As always, it is important to consider context when we interpret Jesus' parable of the unjust judge. Remember that in Luke 17, Jesus was talking about the end times and His return to judge the earth, a time of great persecution for His followers. They will be longing then for His coming, and wondering why He doesn't return immediately to save them from the injustices that they are suffering. So Jesus told His disciples a parable "to show that at all times they ought to pray and not to lose heart" (18:1).
The parable He told is a perfect illustration of the importance of not assigning spiritual significance to every detail of every parable. The unjust judge is by no means a representation of God, except in the sense that God is a Judge. Unlike the unrighteous judge, however, who granted the persistent widow justice just so he wouldn't be bothered any longer, God is a perfectly righteous judge. He dearly loves His children, and He will "bring about justice for them quickly" (18:8) as they "cry to Him day and night" during those difficult days.
Take note that Jesus was not talking about praying to be saved, baptized with the Holy Spirit, healed, or to have one's temporal needs met. Those requests and others like them do not require continual and multiple requests. This parable does not teach us that we need to bombard heaven with our prayers so that a reluctant God will become weary of them and thus ultimately grant us our requests!
We must also consider context in the next parable, that of the Pharisee and the tax-collector. It was targeted at those "who trusted in themselves that they were righteous, and viewed others with contempt" (18:9). It is no surprise that Jesus used a Pharisee as His example of one who fit that description. The proud Pharisee wrongly thought that he had no need for repentance and God's mercy, believing salvation was something he had earned by his own efforts. Contrasted with him was the sinful tax collector, who realized his need for mercy, asked for it, and received it. The Pharisee was proud, the tax collector was humble. The Pharisee would be humbled in the end and the tax collector would be exalted, having been declared just in heaven's court. Amazing grace!
It is an inescapable fact that Jesus required the rich, young ruler to give up his possessions to inherit eternal life. What Christ said to him was not a unique requirement given only to him, as is often claimed. Jesus did not say, "How hard it is for that one guy to enter the kingdom of God!" Rather, He said, "How hard it is for those who are wealthy to enter the kingdom of God" (18:24). The reason it is so hard for them is because they, like the rich, young ruler, love their money, and will not repent and follow Jesus, who commands them to live more simply and lay up treasure in heaven as they love their neighbors as themselves. They foolishly cling to what they must ultimately relinquish anyway, when they could have transferred all of it to heaven!

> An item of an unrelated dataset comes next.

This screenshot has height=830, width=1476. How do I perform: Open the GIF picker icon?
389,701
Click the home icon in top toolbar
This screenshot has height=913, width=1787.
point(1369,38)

Finally, we read another story about someone who was healed, and Jesus again credited his faith (18:42). This story also illustrates a flaw in Calvinistic theology. (You are no doubt surprised to read me commenting about Calvinism!) Calvinists claim that whatever God wants, He gets, because He is sovereign. So, they say, if He desires that someone be saved, that person will be saved. To say otherwise, they claim, is to say that the unsaved person whom God desires to be saved is more powerful than God. This is absurd reasoning. God, who is sovereign, obviously permits people to do many things He desires that they not do. That does not diminish His sovereignty. Had Bartimaeus had no faith, he would not have been healed, even though it was clearly God's will for him to be healed. He could have circumvented God's will by unbelief. Indeed, unbelief is what circumvents God's will that all be saved and come to the knowledge of the truth (1 Tim. 2:4).